İSTANBUL | Kadıköy’de genç kadınlarla buluştuk: “Bu dönemde mücadele etmek yalnızlığımıza iyi geldi”

Yeni Demokrat Kadın (YDK) tarafından Temmuzun ilk haftasında başlatılan" Pandemiyi bir de bana sor!" şiarlı kampanya devam ediyor.

YDK facebook sayfasında yer alan haberde kampanya çalışmaları kapsamında yürütülen çalışmalara değinildi.

“Kadıköy’de pandemiyi sormak için iki öğrenci ve bir akademisyen kadınla buluştuk. Hem ses kayıt cihazımız çalışırken hem de sonrasında pandemiyi, normalleşmeyi ve mücadele etmeyi konuştuk.” sözlerine yer verilen haberde şu ifadeler kaydedildi:

“İlk olarak konuşan genç akademisyen arkadaşımız Deniz, “Türkiye’de verilerin açıklanmasında bir sorun yaşıyoruz. Ülkemizde çoğu insan, siyasi görüşü ne olursa olsun, açıklanan verilere güvenmiyor” diyor. Online eğitim için saatlerce çalışmak zorunda olmasına rağmen sigorta ücretlerinin yalnızca haftada 8 saat üzerinden yatırılarak haklarının gasp edildiğini belirten Deniz, buna rağmen işsiz kalma ve tepki verince tek kalma kaygısıyla buna karşı çıkamadığını anlatıyor.
AVM’lerin açık alanlardan önce açılmasına öfkelendiğini belirten Deniz, “AVM’lerin açılması, açık alanların açılmasından önce oldu. Oysa AVM’ler en riskli, kırmızı bölgeler; yürüyüş alanları en az riskli yani yeşil bölge…” diyerek bunun normalleşme sürecinin nasıl ele alındığını gösteren bir örnek olduğunu vurguluyor.

“Bu dönemde daha fazla dayanışmayı öğrendik”

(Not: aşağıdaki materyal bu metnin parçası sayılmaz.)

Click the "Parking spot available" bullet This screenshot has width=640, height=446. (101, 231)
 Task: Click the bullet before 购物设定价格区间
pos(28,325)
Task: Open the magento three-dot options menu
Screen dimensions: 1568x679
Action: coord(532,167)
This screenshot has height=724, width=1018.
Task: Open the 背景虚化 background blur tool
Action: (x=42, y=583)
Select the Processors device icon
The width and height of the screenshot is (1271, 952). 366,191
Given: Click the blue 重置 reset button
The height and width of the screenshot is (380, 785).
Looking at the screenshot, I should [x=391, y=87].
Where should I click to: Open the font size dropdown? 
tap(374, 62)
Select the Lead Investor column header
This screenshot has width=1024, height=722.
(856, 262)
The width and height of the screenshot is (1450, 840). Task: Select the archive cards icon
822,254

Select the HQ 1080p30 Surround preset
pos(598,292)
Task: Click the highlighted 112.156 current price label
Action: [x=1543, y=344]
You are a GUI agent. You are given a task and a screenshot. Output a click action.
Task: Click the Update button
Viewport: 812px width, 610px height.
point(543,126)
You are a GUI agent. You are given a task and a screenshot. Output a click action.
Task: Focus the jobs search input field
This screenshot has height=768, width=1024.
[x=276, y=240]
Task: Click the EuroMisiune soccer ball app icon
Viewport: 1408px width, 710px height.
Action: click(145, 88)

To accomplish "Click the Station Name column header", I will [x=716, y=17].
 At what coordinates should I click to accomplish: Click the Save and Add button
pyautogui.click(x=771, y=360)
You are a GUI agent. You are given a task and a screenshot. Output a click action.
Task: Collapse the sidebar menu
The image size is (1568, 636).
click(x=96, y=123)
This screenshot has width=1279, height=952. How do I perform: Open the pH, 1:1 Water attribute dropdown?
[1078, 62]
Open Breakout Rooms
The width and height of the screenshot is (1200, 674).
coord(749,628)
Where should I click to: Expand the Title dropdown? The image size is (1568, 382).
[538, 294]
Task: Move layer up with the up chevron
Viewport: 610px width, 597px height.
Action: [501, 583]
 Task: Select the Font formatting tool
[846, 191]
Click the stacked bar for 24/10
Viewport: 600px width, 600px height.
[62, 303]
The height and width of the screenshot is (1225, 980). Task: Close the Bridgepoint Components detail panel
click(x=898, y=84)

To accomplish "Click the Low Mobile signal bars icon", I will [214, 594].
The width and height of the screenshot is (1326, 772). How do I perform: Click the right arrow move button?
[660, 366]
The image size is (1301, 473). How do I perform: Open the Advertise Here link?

Gamze, 24 yaşında ve üniversitede son sınıf öğrencisi… Ailesinin yanına gidemediği için en çok sevdikleri ile ilgili kötü haber almaktan kaygı duyduğunu anlatıyor. Uzaktan eğitimin kendısıne katkısı olmadığından bahseden Gamze, “bu dönemde okuma-yazmayı unutmuş gibiydim, hiçbir şey okuyup yazamadım” diyor.
Gamze bu dönemde öğrenci arkadaşları ile dayanışma ağları kurduğunu ve dayanışmayı daha fazla öğrendiğini şöyle anlatıyor: “Biz öğrenciler açısından bu dönemde şu oldu; daha fazla dayanışmayı öğrendik. Bilgisayar sıkıntısı olan için bilgisayar, sınava girme sıkıntısı yaşayan için ortak çözümler… Bunları kendi aramızda hallettik. Kadınlar olarak daha fazla iç içe olduk. Mesela bir kadın grubumuz var, oradan sorunlarımızı daha çok konuşabiliyoruz. Hocalarla ilgili yaşadığımız baskı ve tacizleri, sorunları daha fazla konuşma olanağımız oldu.”“Biraz da ailemin etkisiyle ben hep şöyle bir kararsızlıkta kalıyordum: Mücadele etmeli miyim? Bu dönemde mücadele etmenin, örgütlü olmanın ne kadar önemli olduğunu, kendimi kötü hissetmeme neden olan bencilliğime iyi gelecek ve yalnızlaşmaya nasıl iyi geldiğini gördüm” diyen Gamze’nin ardından 21 yaşındaki öğrenci arkadaşımız Ezgi, yaşadıklarını anlatıyor.

“Esas dertleri sokak eylemliliklerini bitirmekti ama olmadı”

Yasaklar başladığında İzmir’deki evine dönen Ezgi, annesinin kanser olan eşi Hasan nedeniyle eve zaten bir süredir kimsenin giremediğini, annesinin ve annesiyle birlikte kendisin de bu dönemde evdeki hijyene sürekli dikkat etmek zorunda kaldıklarını anlatıyor.Kanser hastası Hasan’ın tedavi gördüğü hastanenin pandemi hastanesine çevrilmesinin ardından tedavisi için özel hastaneye gitmek zorunda kaldıklarını anlatan Ezgi, daha önce tedavi gördüğü hastanenin ne yönlendirme ne de bu aksamayı telafi etme gibi bir yaklaşımda bulunmadığından bahsediyor. Bunun maddi ve manevi yükü artırdığını anlatıyor.Pandemi döneminde gençlerin ve kadınların fiziksel mesafeye dikkat ederek eylem yaptıklarını ama polisin pandemiyi kullanarak buna engel olmak istediğini hatırlatan Ezgi, “sen benim üzerime koşarsan, beni sıkıştırırsan sosyal mesafeyi nasıl koruyabiliriz ki?!” Polisin esas derdinin sokak eylemliliklerini bitirmek olduğunu ama bunu başaramadığını belirten Ezgi, özellikle kadınların, kadın cinayetlerine karşı Şişhane’den Kadıköy’e uzanan eylemini örnek olarak gösterdi.”